++++ DATA SECTION ++++

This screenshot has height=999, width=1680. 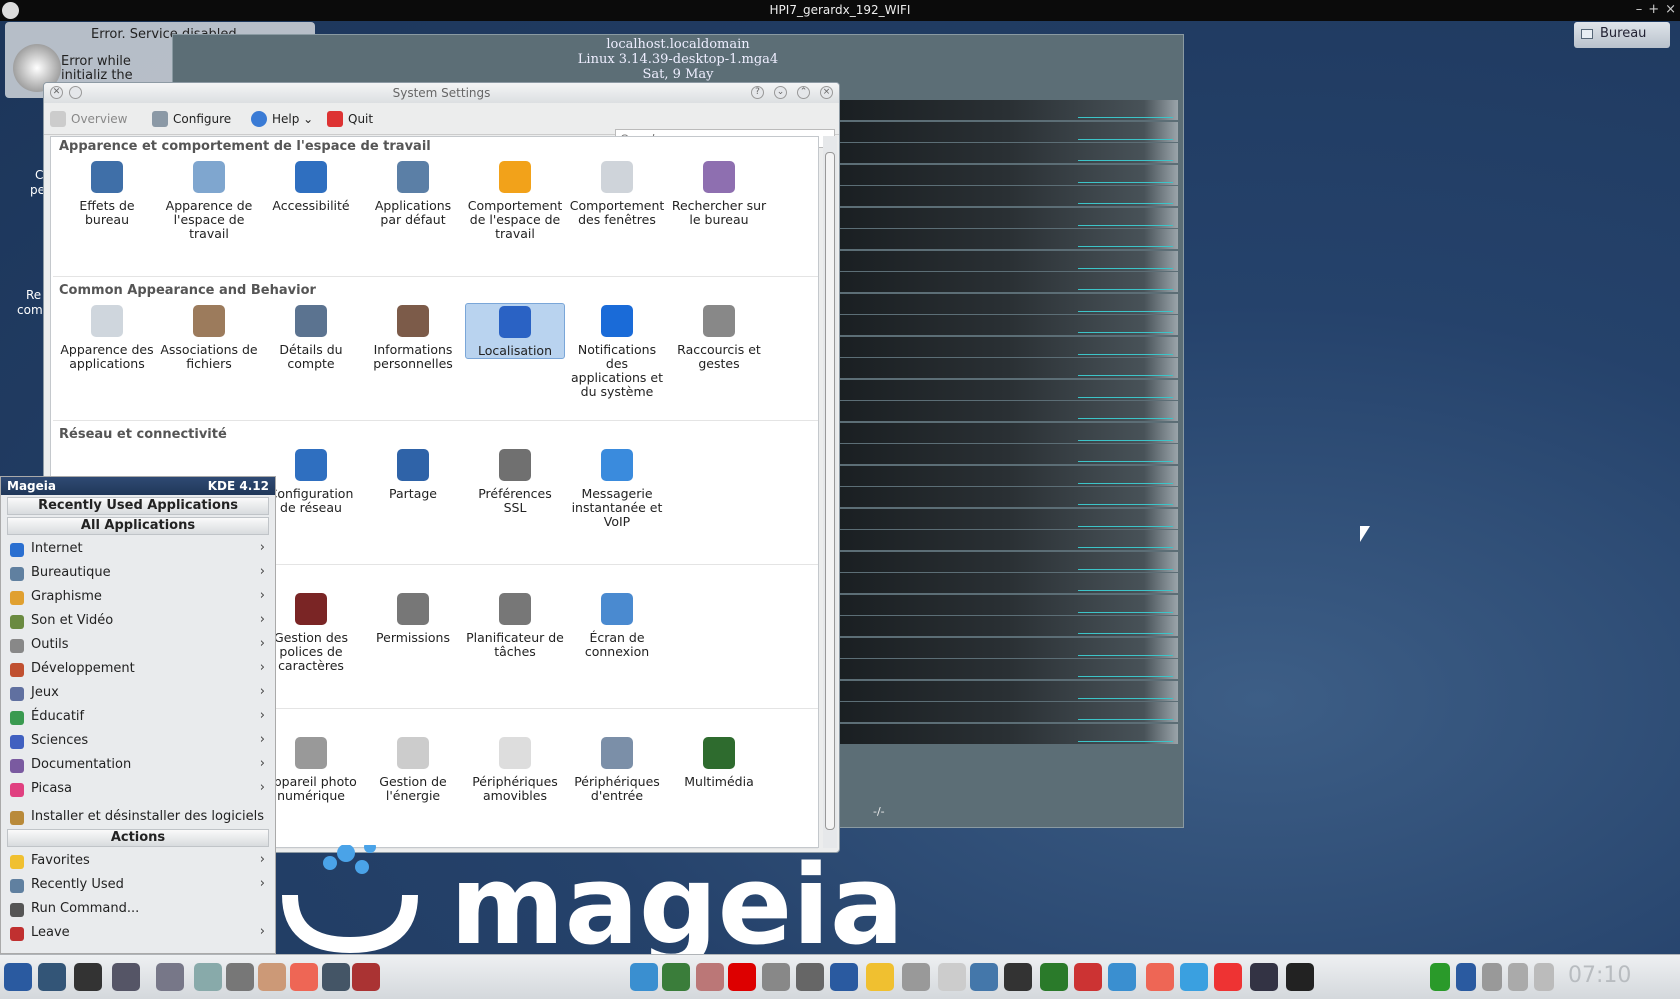 I want to click on settings-module: Écran de connexion, so click(x=617, y=625).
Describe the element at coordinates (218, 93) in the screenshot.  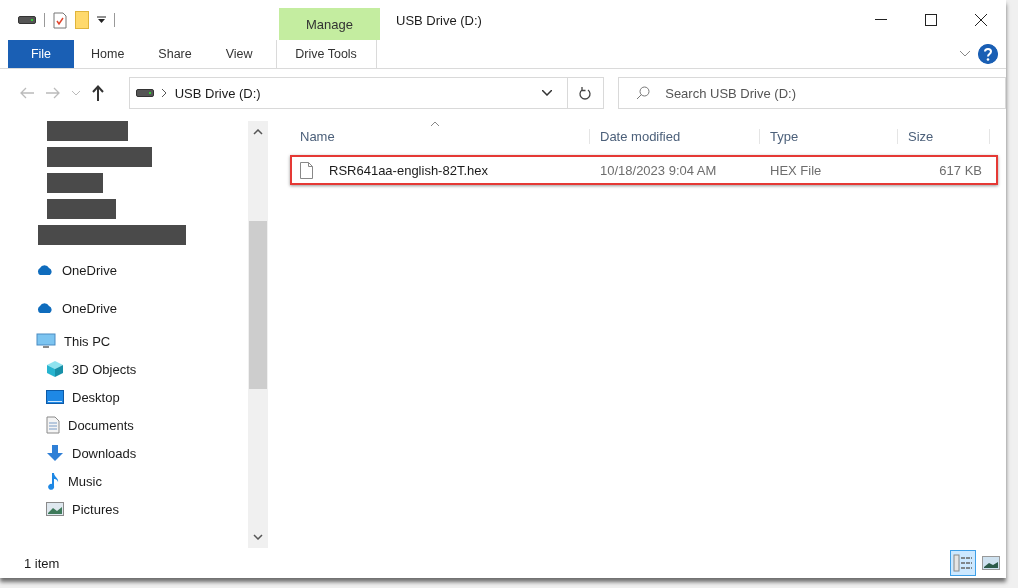
I see `breadcrumb: USB Drive (D:)` at that location.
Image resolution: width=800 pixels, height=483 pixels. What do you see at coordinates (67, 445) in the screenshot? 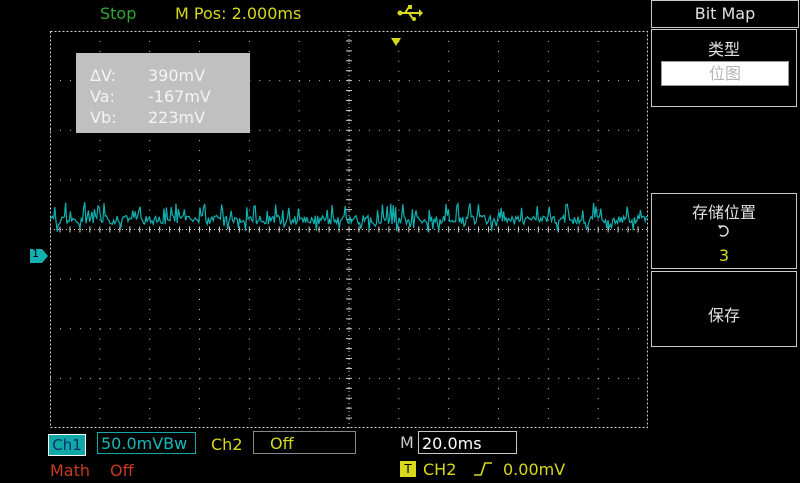
I see `ch1-badge: Ch1` at bounding box center [67, 445].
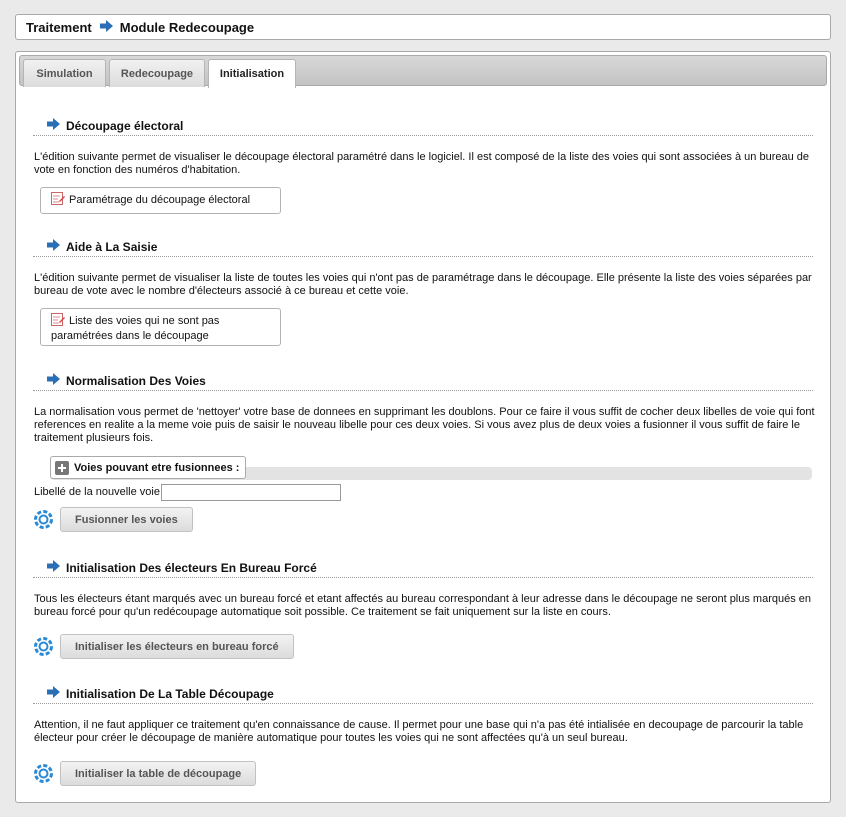 The width and height of the screenshot is (846, 817). What do you see at coordinates (423, 247) in the screenshot?
I see `section-title-aide: Aide à La Saisie` at bounding box center [423, 247].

++++

■ **AIM OF THE EXERCISE**:
Could you pull out, word for word, every line of the data above, starting with the line containing "Describe the element" and going on through the end of the data, with the pictures left out of the answer?

■ **YOUR SOLUTION**:
Describe the element at coordinates (218, 93) in the screenshot.  
I see `breadcrumb: USB Drive (D:)` at that location.
Image resolution: width=800 pixels, height=483 pixels. What do you see at coordinates (67, 445) in the screenshot? 
I see `ch1-badge: Ch1` at bounding box center [67, 445].
 The width and height of the screenshot is (846, 817). What do you see at coordinates (423, 247) in the screenshot?
I see `section-title-aide: Aide à La Saisie` at bounding box center [423, 247].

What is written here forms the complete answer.